The Benefits of Keeping Players Focused and Challenged During Practice

A productive practice feels like payday; when players come to practice excited and motivated to perform everyone benefits. The key to maintaining this enthusiasm lies in the coach’s ability to break the monotony and keep players challenged and focused during routine practice. Although this places an additional burden on the coach, challenging players is necessary to create an environment that is fun, while simultaneously fostering a team culture that is conducive to learning, enhances individual and team character and develops emotional intelligence.

The first step in developing a productive practice starts with the relationship the coach builds with their players. Relationships are an integral part of the coach-player dynamic because players don’t care about how much the coach knows until they know how much the coach cares. At all times encouragement is greater than correction, and when players are confident that the coach’s instruction comes from a place of encouragement, the more the players will allow the coach to challenge them. Through sustainability, players will eventually become comfortable with challenging themselves and each other.

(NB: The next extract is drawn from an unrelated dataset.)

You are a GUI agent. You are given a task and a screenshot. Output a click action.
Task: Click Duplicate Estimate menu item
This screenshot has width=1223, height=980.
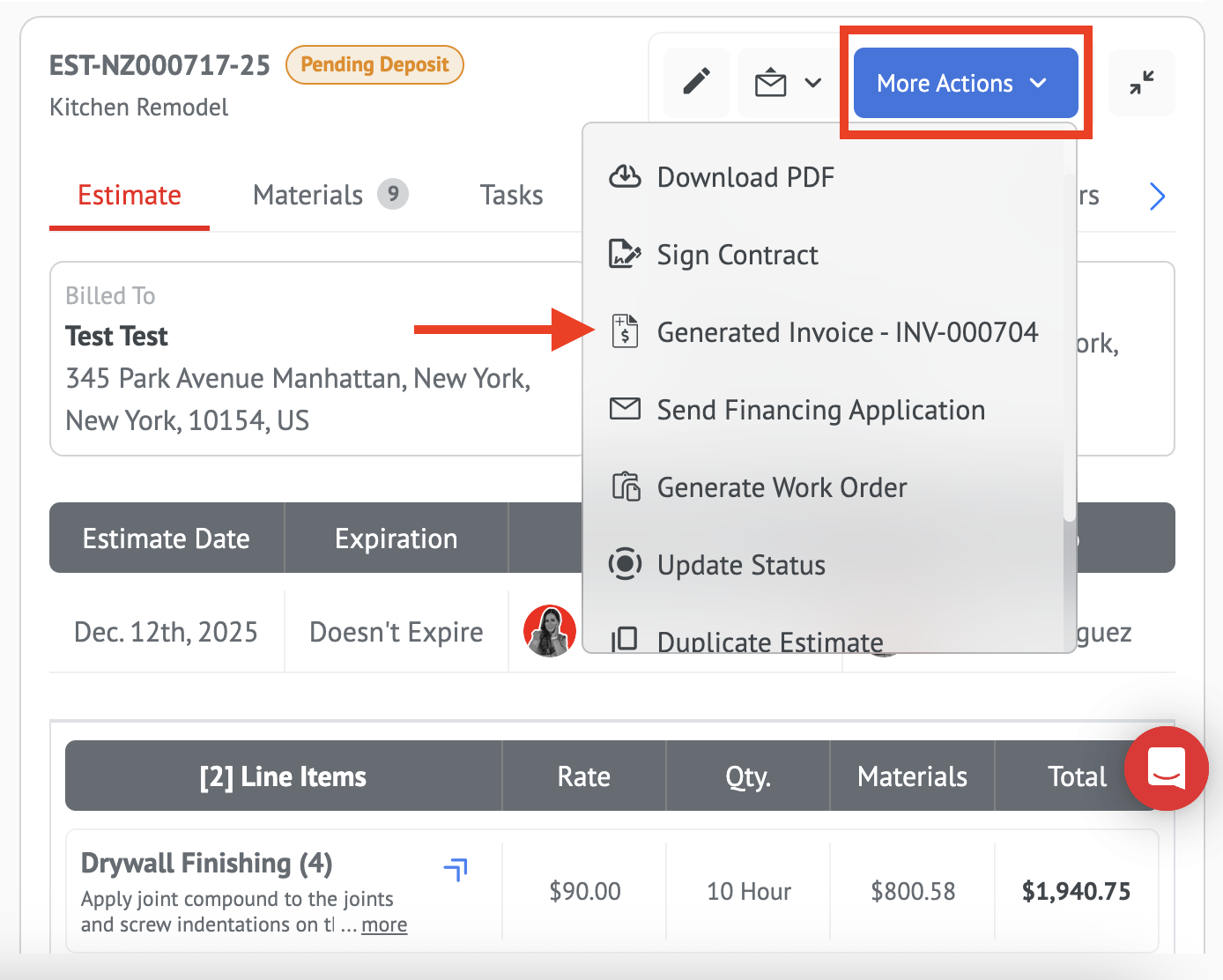tap(769, 641)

Introducing confusion and noise to mundane routine drills is another mechanism to keep players focused and engaged in practices. Scholar athletes need repetition, but fluctuating the sequence of your practice plan and having student-led drills will create welcomed versatility. Imitating the noise level of real-time game situations by playing music or having the school band play during practice can reinforce non-verbal communication techniques and teaches players to focus. In addition, testing players’ knowledge and understanding of floor positioning while executing drills can help keep players alert and poised to respond to various scenarios when prompted. Testing players and utilizing confusion also works to promote emotional intelligence by creating positive confrontations and disruptions that force players to overcome distractions through team work and a mastery of the skills being taught.

Between regular drills, coaches can implement intervals of short, timed drills challenging players to compete against the clock to obtain a minimum score and then encouraging them to consistently improve. Examples of these drills include, Gary Colson’s “Peer Pressure Passing” and “Layup” drills. This gives coaches the opportunity to develop player skill – and by recording the results – players can chart their progress and challenge themselves in the process.

In the end, the true payday is to produce scholar athletes who understand the intrinsic value associated with constant learning and measurable improvements on and off the court. As a coach, creating the environment that maintains player focus and keeps them challenged during practice enhances one’s ability to achieve this goal. It is very easy for tenured coaches to become complacent and rely on familiar routines as the foundation of their instruction; however, it is important to periodically evaluate your team and understand when it is time to implement changes to your regimen that will keep your players enthused, focused, challenged and feeling like every practice is a payday.